Amis is best remembered today for the 1954 novel Lucky Jim. Its turning point involves a young university lecturer stealing a bottle of port from his hosts’ sideboard and passing out in the guest room without first extinguishing his cigarette. He awakes with the best-described hangover in the history of literature, and a burning need to hide the ashy evidence. If you read Lucky Jim and it doesn’t make you laugh out loud — and let’s be honest, how many novels do? — I will, as the English say, stand you a round.
Booze writing was a side project for the otherwise famous Amis, and the volume released in 2008 as Everyday Drinking, which I regard as a personal bible, is in fact a compilation of three titles — namely, On Drink, Every Day Drinking and How’s Your Drink, which were originally released in 1972, 1983 and 1984, respectively. They’re all examples of general drinks primers, a category of book that barely exists in our time (not that there aren’t people trying to revive it. Ahem). Whereas boozy books today usually have a laser-tight focus — the subject could be wine, or rum, or bitters, or the recipes of a particular cocktail bar — what Amis serves up is general advice for the casual drinker; nuggets of wisdom for the bar, home or cocktail party. His subjects run the gamut from how to serve beer (“At the table inquire, ‘Anyone not for beer?’ Subtract the number so signifying from the total sitting down”) to drink pairings (non-vintage Champagne goes with “anything, everything or nothing”) to how to deal with a hangover (Amis believes you have to deal not only with the physical aspect, but also the spiritual, or “metaphysical,” hangover).
While there is useful information herein about, say, the best way to prepare a pitcher of martinis in advance for a dinner party, Amis is probably at his best and most refreshing when being self-deprecating. An example: “I once shared a half-litre bottle of Polish plain spirit (140 proof) with two chums. I spoke only twice, first to say, “Cut out that laughing — it can’t have got to you yet,” and not all that much later to say, “I think I’ll go to bed now.”
Meanwhile, some of Amis’s nuggets are out of date (the warning that “French” wine may actually be Algerian, for example, can probably go unheeded today) or just plain wrong, owing in part to the fact that the practice of cocktail historiography was less developed in Amis’s day. He asserts that the martini was “probably” invented in New York circa 1910; drinks writers are pretty certain these days that the most famous cocktail of them all is half a century older, and it actually hails from California.
All of that means that Everyday Drinking is best read with a degree of caution, and will ideally end up in the hands of someone whose drinks knowledge is already fairly well-grounded in other sources. Like an Encyclopaedia Brittanica from, say, 1927, Everyday Drinking is out of date but remains a work of elegance, grace and historical interest.

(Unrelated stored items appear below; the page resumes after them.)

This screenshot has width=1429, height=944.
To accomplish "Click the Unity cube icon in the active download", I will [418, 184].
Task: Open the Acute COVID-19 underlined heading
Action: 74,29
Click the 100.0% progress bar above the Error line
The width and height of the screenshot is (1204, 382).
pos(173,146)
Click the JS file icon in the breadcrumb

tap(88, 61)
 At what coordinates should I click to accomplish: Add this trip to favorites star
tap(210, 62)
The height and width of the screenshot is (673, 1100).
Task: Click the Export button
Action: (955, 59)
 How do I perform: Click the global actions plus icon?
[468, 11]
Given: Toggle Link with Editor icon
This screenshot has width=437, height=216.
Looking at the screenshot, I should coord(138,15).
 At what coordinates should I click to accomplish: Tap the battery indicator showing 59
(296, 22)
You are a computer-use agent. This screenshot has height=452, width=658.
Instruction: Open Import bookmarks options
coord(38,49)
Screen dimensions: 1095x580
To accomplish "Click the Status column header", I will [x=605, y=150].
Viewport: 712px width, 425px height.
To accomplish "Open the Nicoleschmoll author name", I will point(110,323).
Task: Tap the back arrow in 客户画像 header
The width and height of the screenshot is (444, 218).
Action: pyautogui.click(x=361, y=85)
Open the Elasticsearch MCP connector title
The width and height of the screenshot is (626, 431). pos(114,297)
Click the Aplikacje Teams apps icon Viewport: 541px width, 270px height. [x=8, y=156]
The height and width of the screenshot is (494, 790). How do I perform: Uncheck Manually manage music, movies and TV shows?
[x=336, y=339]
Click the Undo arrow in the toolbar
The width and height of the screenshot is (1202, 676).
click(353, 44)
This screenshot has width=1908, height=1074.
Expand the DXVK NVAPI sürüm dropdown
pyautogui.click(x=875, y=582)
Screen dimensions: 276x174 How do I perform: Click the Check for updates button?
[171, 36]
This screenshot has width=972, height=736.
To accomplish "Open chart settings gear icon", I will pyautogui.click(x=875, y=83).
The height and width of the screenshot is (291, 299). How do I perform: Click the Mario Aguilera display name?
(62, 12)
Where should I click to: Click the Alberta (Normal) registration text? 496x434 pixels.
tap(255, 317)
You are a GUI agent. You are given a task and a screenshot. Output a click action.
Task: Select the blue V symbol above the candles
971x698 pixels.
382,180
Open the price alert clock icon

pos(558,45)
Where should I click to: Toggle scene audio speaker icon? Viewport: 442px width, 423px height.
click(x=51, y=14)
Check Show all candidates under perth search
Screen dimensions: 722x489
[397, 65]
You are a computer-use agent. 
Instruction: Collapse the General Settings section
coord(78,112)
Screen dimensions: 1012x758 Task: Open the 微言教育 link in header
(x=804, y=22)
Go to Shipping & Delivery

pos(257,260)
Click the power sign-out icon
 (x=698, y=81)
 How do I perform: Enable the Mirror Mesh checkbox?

But hold on — no, that won’t do as an analogy. What dusty old encyclopedia sparkles with the viciously lacerating wit of Everyday Drinking? The chapter I re-read most often (and this is an eminently re-readable book) is the “Mean Sod’s Guide,” a sarcasm tour de force that gives tongue-in-cheek advice on how to host a cheap-ass dinner party. (You’re not meant to follow it, but to snicker at the notion of people so mean that they serve Yorkshire pudding without gravy.) It says everything you need to know about Kingsley Amis and his love of convivial, generous boozing and entertaining that he reserved one of his sharpest cuts for people who dared to serve him stale bread and a skimpy Scotch after dinner. And what would-be worldly drinker wouldn’t aspire to the offhanded, biting sophistication of the chapter’s punchline — which would apply just as well to any number of outlandish drinking anecdotes and episodes in the book: “If you think that all or most of the above is mere satirical fantasy, you cannot have been around much yet.”